Chonkers is a Steller sea lion known for his enormous size at 2,000 pounds, as well for his appearance at Pier 39 in San Francisco, California in 2026.

== History ==
The Pier 39 Harbor Master Sheila Chandor said that Chonkers had been an occasional visitor to the pier but his visits usually only lasted a few days, with his last appearance occurring in 2024.

However, in March 2026, he arrived with a juvenile Steller sea lion though the younger one left after a few days. He remained at the pier for over a month and gained more popular attention as people noticed he was "about three times the size of the California sea lions that typically inhabit the San Francisco Bay...when he crashes his mighty frame down on the dock he's chosen to sleep on, it sounds like an oak tree falling down." Chonkers usually makes his appearance at the pier between 7 a.m. and 9 a.m.

The Marine Mammal Center, in nearby Sausalito, California, began tracking his movements from March 13, 2026. On the same day, the Pier 39 Instagram account posted a video of Chonkers lying on a dock, which soon went viral.
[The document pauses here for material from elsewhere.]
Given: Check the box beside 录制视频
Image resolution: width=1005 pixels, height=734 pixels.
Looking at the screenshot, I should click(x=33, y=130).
Laura Gill, a public programs manager for the Marine Mammal Center, stated that while Steller Sea Lions are normally sighted around Washington or Alaska, Chonkers may have come down to the San Francisco Bay Area for food.
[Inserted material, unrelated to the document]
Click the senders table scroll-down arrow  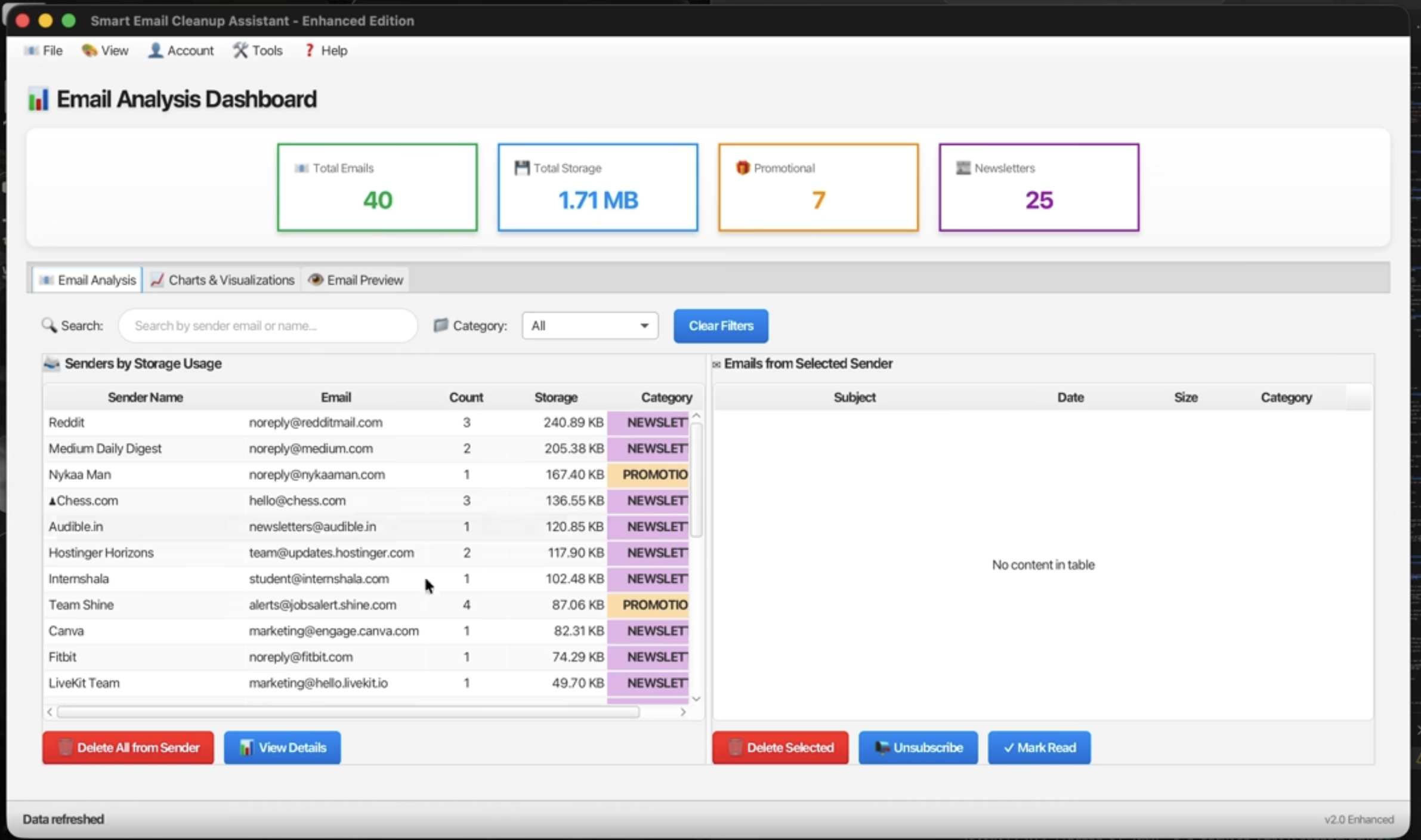pyautogui.click(x=696, y=699)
Shortly after, a Redditor based in San Francisco nicknamed him "Chonker," a variation of chonky, meaning chubby. More posts on the internet thereafter began referring to him as "Chonkers." He then became so popular that The Wall Street Journal reported a crowd of over a hundred tourists and locals watching him one day in April.
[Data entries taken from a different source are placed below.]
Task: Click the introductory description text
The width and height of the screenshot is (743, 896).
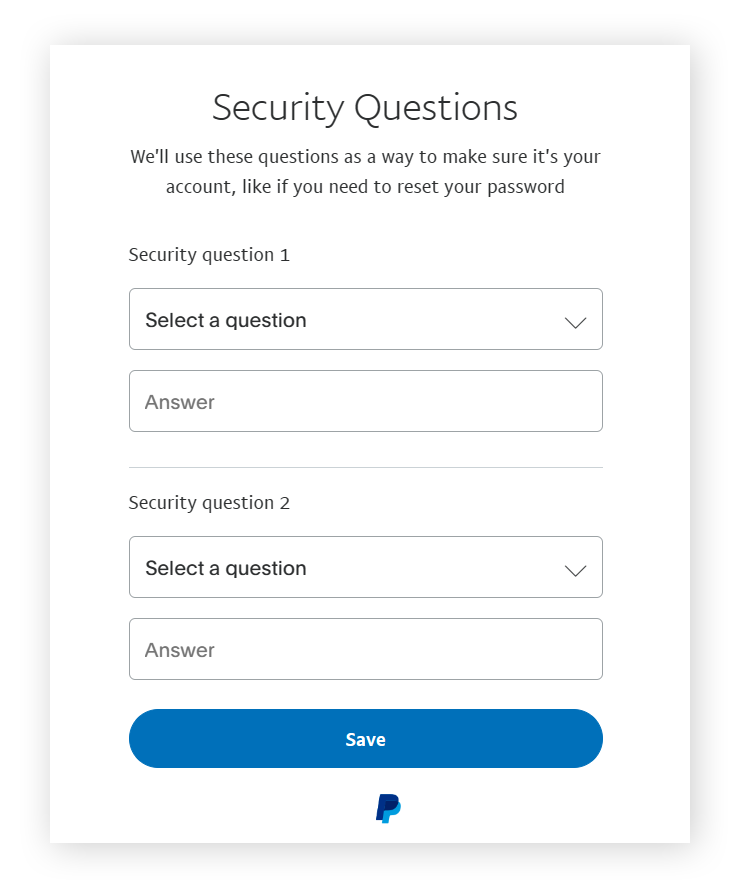Action: point(365,171)
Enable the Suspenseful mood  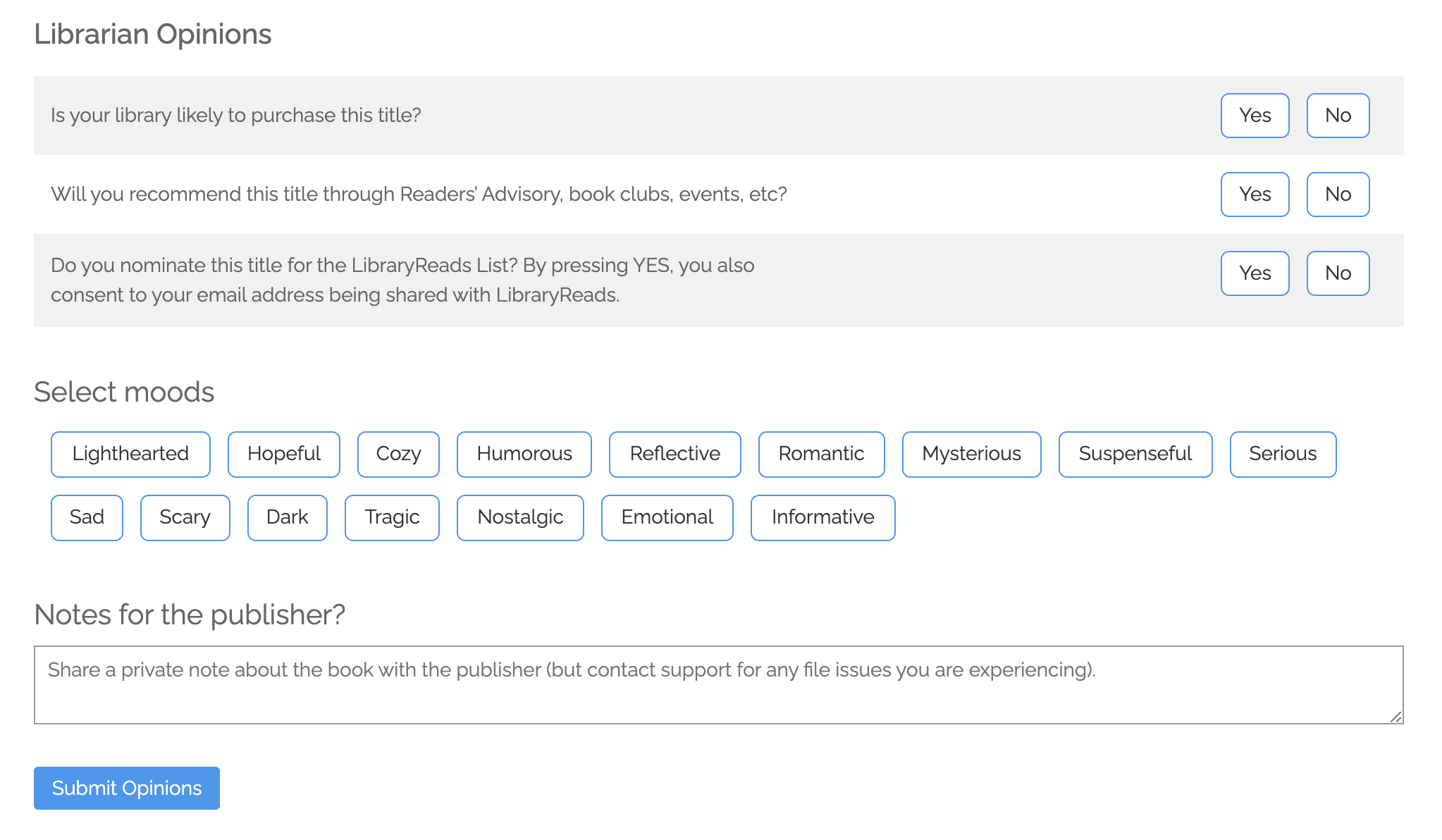click(1135, 455)
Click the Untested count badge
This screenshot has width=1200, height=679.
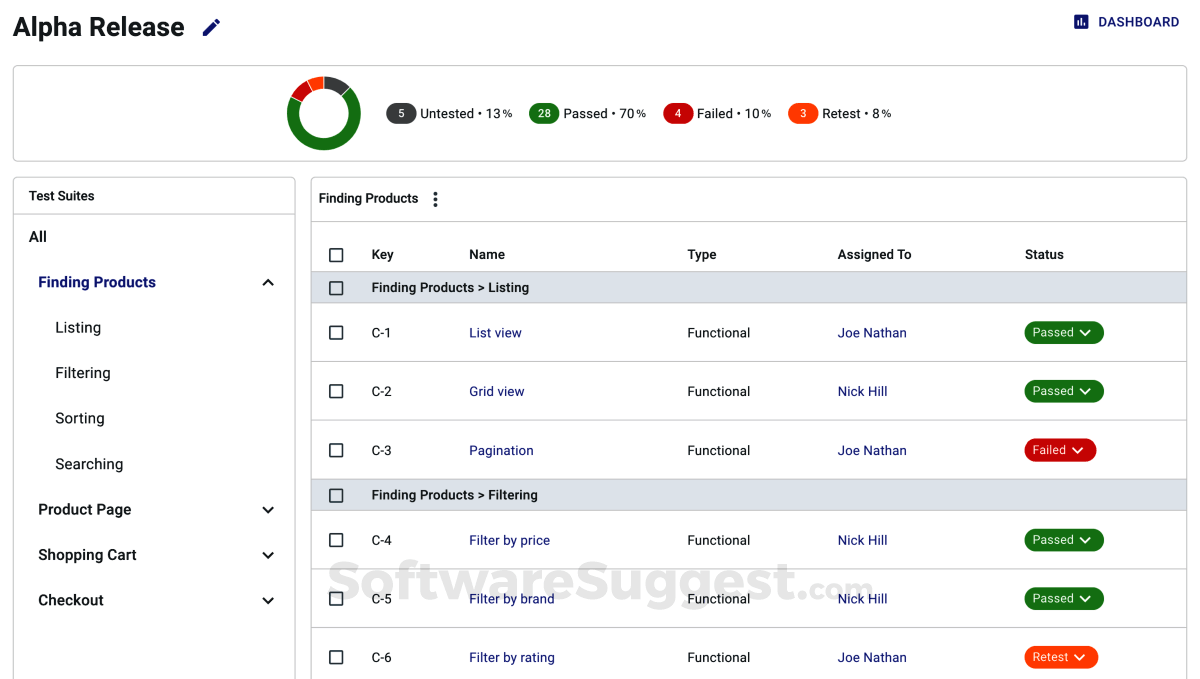pos(401,113)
Steller sea lions have visited Pier 39 in the past for a few days at a time, but the extended stay by Chonkers is unusual. Due to his size, some harbormasters have reported concerns about potential harm to the docks as Chonkers' weight compresses the structure down to water level. Chonkers was last seen at the pier in the beginning of May, and has since left the area. It is possible that he left to pursue resources elsewhere or to find a mate.